◆ **Information given**
####################

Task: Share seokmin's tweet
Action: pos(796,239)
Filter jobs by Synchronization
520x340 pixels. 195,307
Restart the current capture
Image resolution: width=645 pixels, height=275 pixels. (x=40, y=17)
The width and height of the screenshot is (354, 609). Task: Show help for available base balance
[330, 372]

####################

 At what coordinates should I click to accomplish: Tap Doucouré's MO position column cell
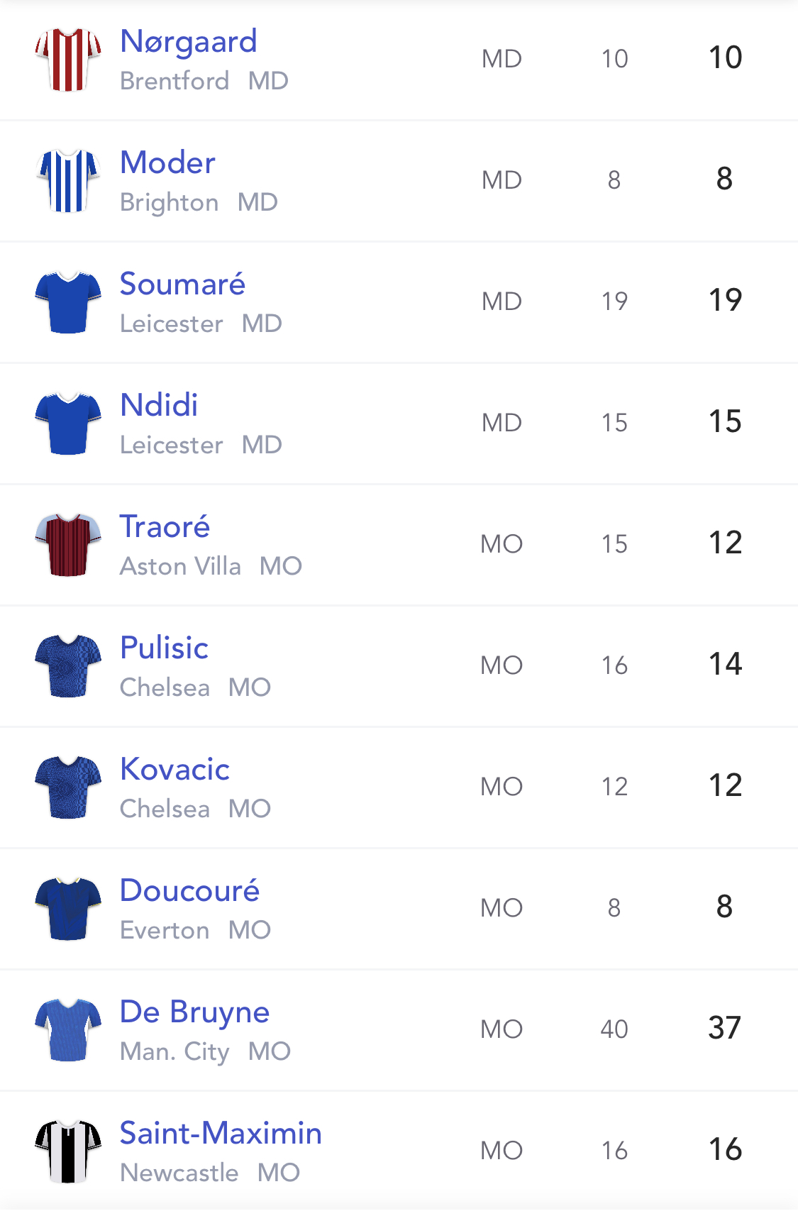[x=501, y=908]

####################

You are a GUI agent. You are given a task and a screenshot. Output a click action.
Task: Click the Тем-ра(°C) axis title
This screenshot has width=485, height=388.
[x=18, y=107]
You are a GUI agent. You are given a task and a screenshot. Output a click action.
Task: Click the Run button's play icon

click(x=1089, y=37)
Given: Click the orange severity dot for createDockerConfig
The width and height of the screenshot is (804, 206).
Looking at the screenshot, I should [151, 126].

####################

◆ **Stated problem**
Rewrite the items starting at the line that contains "At what coordinates" and ending at the line that contains "[x=501, y=908]", with "Tap" changed to "Select" and nothing else altered. Leave the pictures out.

◆ **Output**
 At what coordinates should I click to accomplish: Select Doucouré's MO position column cell
[x=501, y=908]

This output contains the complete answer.